But Why?#

Analytics queries on schemas larger than 50GB were consistently breaching 60 seconds. Analysts were waiting on dashboards. Decisions were slowing down. This is the story of how we evaluated five databases, picked ClickHouse, migrated to it, and what we learned the hard way on the other side.

The Problem#

We were running analytics on top of our existing database. As data crossed the tens of TBs mark, query latency became a serious problem. Analysts were waiting 60+ seconds for dashboard queries on schemas over 50GB. That's not just a UX problem — it was slowing down actual business decisions.

The instinct is to reach for query optimisation — better indexes, query rewrites, caching layers. We went down that path. The honest conclusion was that we weren't going to optimise our way out of this. The architecture wasn't built for this workload. We needed to move to one that was.

The Evaluation#

We shortlisted five options: Druid, Pinot, BigQuery/Snowflake/Redshift, Spark + Parquet, and ClickHouse. We evaluated against six criteria: query latency on ad-hoc queries, data freshness, ingestion throughput, operational complexity, storage efficiency, and cost predictability.

Here's how each one fell out.

Druid — Eliminated on Flexibility and Operational Complexity#

Druid was originally built at MetaLife around 2011 for internet advertising analytics. The problem it was solving was specific: billions of ad impression events per day, with analysts querying the same fixed dimensions — campaign, country, device, hour — via dashboards refreshing every few seconds.

For that use case, Druid's answer is brilliant: pre-aggregate the data at ingestion time. Instead of storing 10 billion raw rows, Druid collapses them into ~50 million aggregated rows grouped by known dimensions. Queries become instant because you're scanning 200x less data. This feature is called Rollup.

And Rollup is exactly why Druid didn't work for us.

Product analytics is not advertising analytics. PMs come in at 10pm with a new dimension nobody thought of — "can we slice this by referral source?" or "what about users who signed up in Q3 specifically?" Those dimensions weren't pre-aggregated. Druid either can't answer them, or you re-ingest the entire dataset with the new dimension added. That's operationally unacceptable.

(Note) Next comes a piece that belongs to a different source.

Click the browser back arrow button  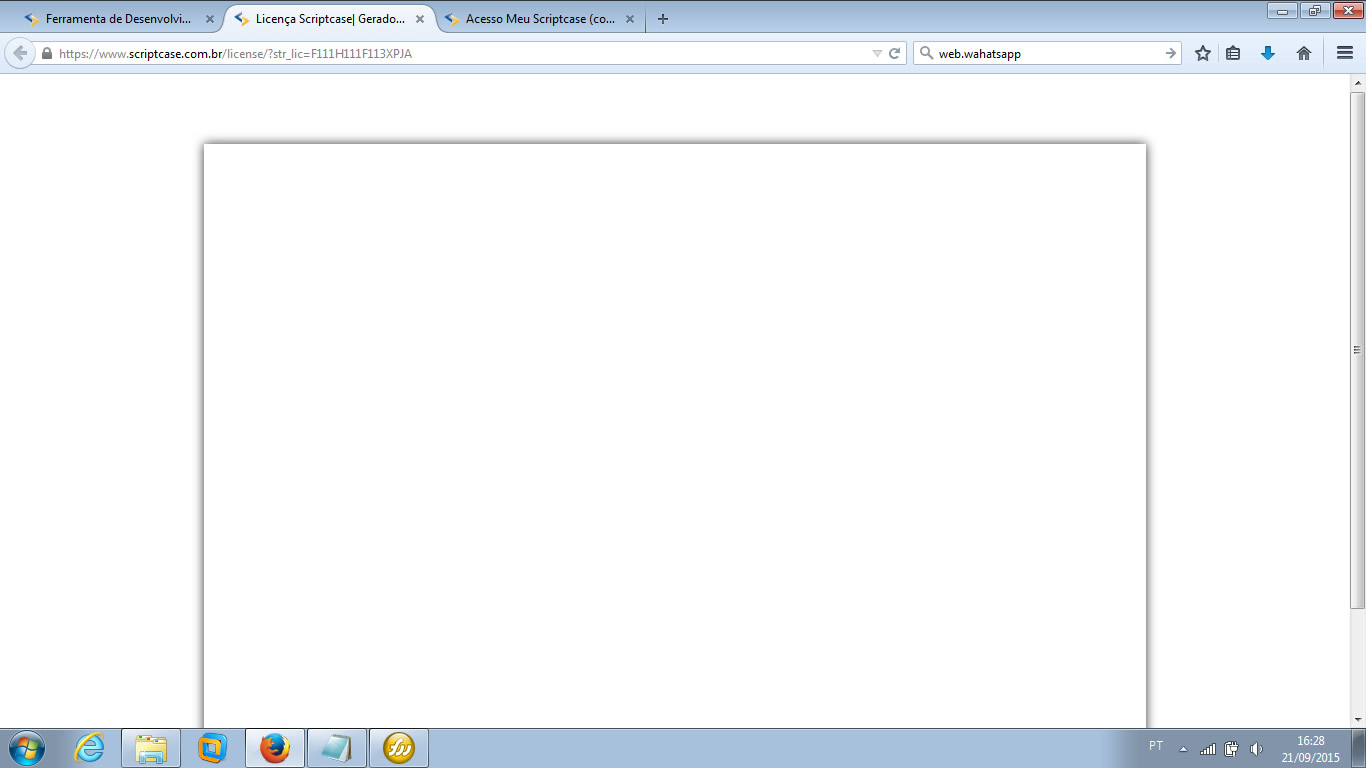[x=20, y=54]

Technically Druid can store raw data with Rollup disabled, but the architecture fights you at every layer when you do — the segment structure, the query planner, and the ingestion pipeline are all optimised around the assumption that data has already been aggregated.

Then there's the operational footprint. A production Druid cluster requires:

Coordinator    → manages which Historical nodes hold which segments
Overlord       → manages ingestion task assignment
MiddleManager  → runs the actual ingestion worker tasks
Historical     → serves queries on immutable segment data
Broker         → routes queries across Historical nodes
Router         → optional API gateway
ZooKeeper      → coordination layer for all of the above
Deep storage   → S3 or HDFS for segment backup and handoff

Eight moving parts. All needing monitoring, independent scaling, and operational expertise. Without a dedicated Druid team — which most companies don't have — this is a maintenance burden that compounds over time. We'd essentially be running a distributed systems cluster inside our analytics system.

Druid is a phenomenal tool if your query patterns are fixed and predictable. But product analytics is inherently ad-hoc. You can't pre-define every dimension a stakeholder will ask for.

Pinot — Eliminated on the Same Fundamental Constraints#

Apache Pinot was created at LinkedIn and optimised for user-facing, latency-sensitive queries at very high QPS — think "show a user their LinkedIn profile analytics in real time" with thousands of users hitting the system simultaneously.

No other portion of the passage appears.